* **Excerpt**
──────────
I refer you to George Orwell...

My favourite public-house, the Moon Under Water, is only two minutes from a bus stop, but it is on a side-street, and d*unks and rowdies never seem to find their way there, even on Saturday nights.

Its clientele, though fairly large, consists mostly of ‘regulars’ who occupy the same chair every evening and go there for conversation as much as for the beer.

If you are asked why you favour a particular public-house, it would seem natural to put the beer first, but the thing that most appeals to me about the Moon Under Water is what people call its ‘atmosphere’.

To begin with, its whole architecture and fittings are uncompromisingly Victorian. It has no glass-topped tables or other modern miseries, and, on the other hand, no sham roof-beams, ingle-nooks or plastic panels masquerading as oak. The grained woodwork, the ornamental mirrors behind the bar, the cast-iron fireplaces, the florid ceiling stained dark yellow by tobacco-smoke, the stuffed bull’s head over the mantelpiece — everything has the solid, comfortable ugliness of the nineteenth century.

In winter there is generally a good fire burning in at least two of the bars, and the Victorian lay-out of the place gives one plenty of elbow-room. There are a public bar, a saloon bar, a ladies’ bar, a bottle-and-jug for those who are too bashful to buy their supper beer publicly, and, upstairs, a dining-room.

Games are only played in the public, so that in the other bars you can walk about without constantly ducking to avoid flying darts.

In the Moon Under Water it is always quiet enough to talk. The house possesses neither a radio nor a piano, and even on Christmas Eve and such occasions the singing that happens is of a decorous kind.

The barmaids know most of their customers by name, and take a personal interest in everyone. They are all middle-aged women—two of them have their hair dyed in quite surprising shades—and they call everyone ‘dear,’ irrespective of age or sex. (‘Dear,’ not ‘Ducky’: pubs where the barmaid calls you ‘ducky’ always have a disagreeable raffish atmosphere.)

Unlike most pubs, the Moon Under Water sells tobacco as well as cigarettes, and it also sells aspirins and stamps, and is obliging about letting you use the telephone.

You cannot get dinner at the Moon Under Water, but there is always the snack counter where you can get liver-sausage sandwiches, mussels (a speciality of the house), cheese, pickles and those large biscuits with caraway seeds in them which only seem to exist in public-houses.

Upstairs, six days a week, you can get a good, solid lunch—for example, a cut off the joint, two vegetables and boiled jam roll—for about three shillings.

The special pleasure of this lunch is that you can have draught stout with it. I doubt whether as many as 10 per cent of London pubs serve draught stout, but the Moon Under Water is one of them. It is a soft, creamy sort of stout, and it goes better in a pewter pot.

They are particular about their drinking vessels at the Moon Under Water, and never, for example, make the mistake of serving a pint of beer in a handleless glass. Apart from glass and pewter mugs, they have some of those pleasant strawberry-pink china ones which are now seldom seen in London. China mugs went out about 30 years ago, because most people like their drink to be transparent, but in my opinion beer tastes better out of china.
──────────
* **Written instruction**
Reproduce word for word the part of the Moon Under Water text from "In the Moon" to "use the telephone.".

* **Material supplied**
──────────
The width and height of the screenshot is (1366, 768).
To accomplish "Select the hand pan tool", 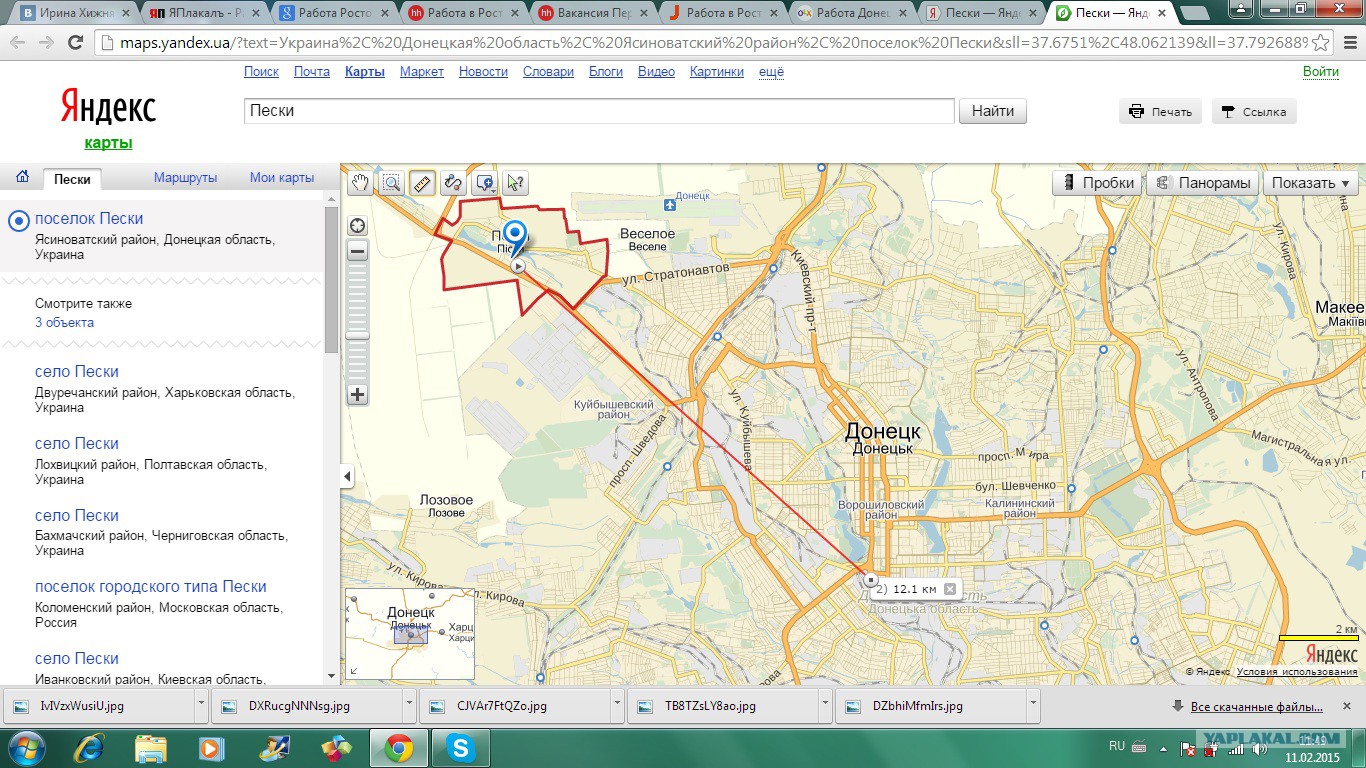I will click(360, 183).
──────────
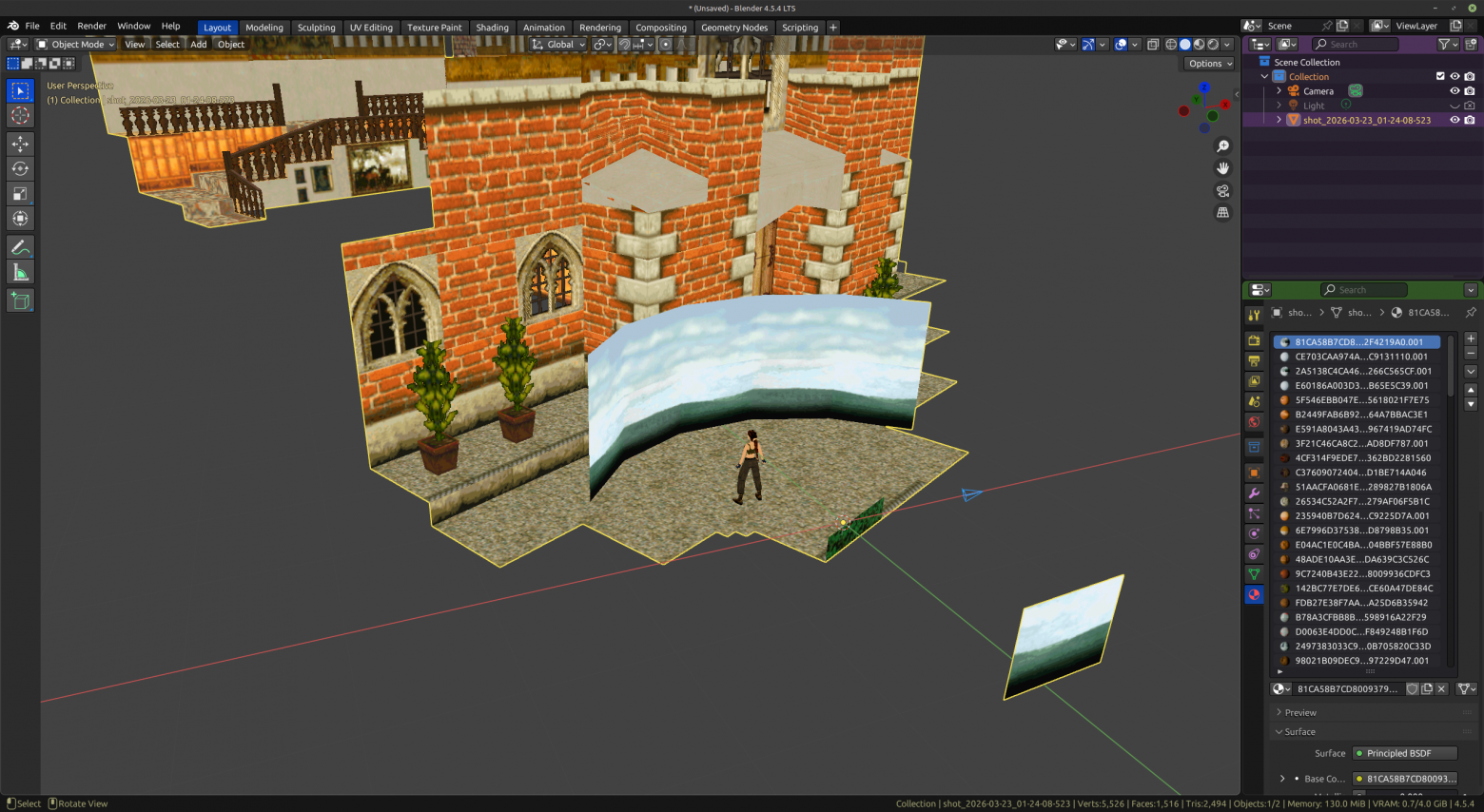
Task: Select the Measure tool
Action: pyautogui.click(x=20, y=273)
──────────
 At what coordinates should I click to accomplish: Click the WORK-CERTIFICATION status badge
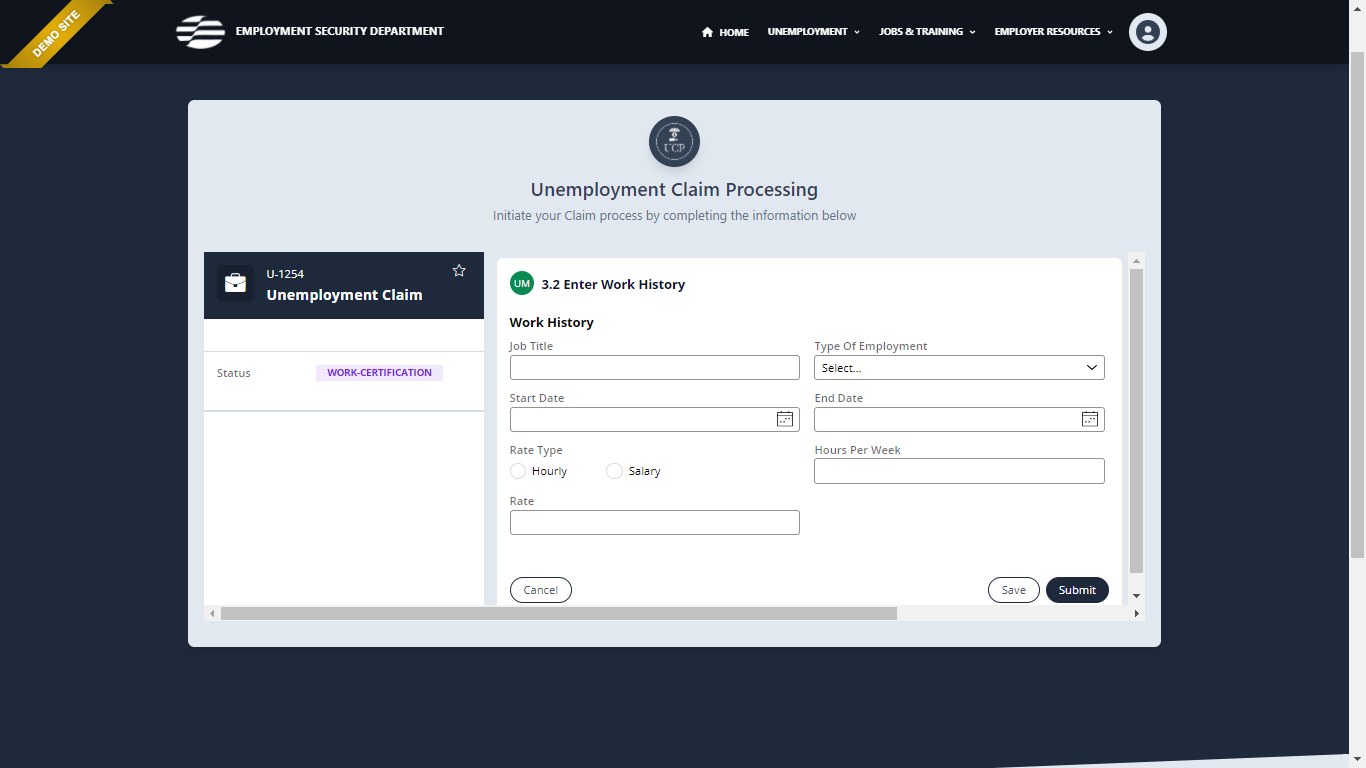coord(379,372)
──────────
* **Solution for this problem**
In the Moon Under Water it is always quiet enough to talk. The house possesses neither a radio nor a piano, and even on Christmas Eve and such occasions the singing that happens is of a decorous kind.

The barmaids know most of their customers by name, and take a personal interest in everyone. They are all middle-aged women—two of them have their hair dyed in quite surprising shades—and they call everyone ‘dear,’ irrespective of age or sex. (‘Dear,’ not ‘Ducky’: pubs where the barmaid calls you ‘ducky’ always have a disagreeable raffish atmosphere.)

Unlike most pubs, the Moon Under Water sells tobacco as well as cigarettes, and it also sells aspirins and stamps, and is obliging about letting you use the telephone.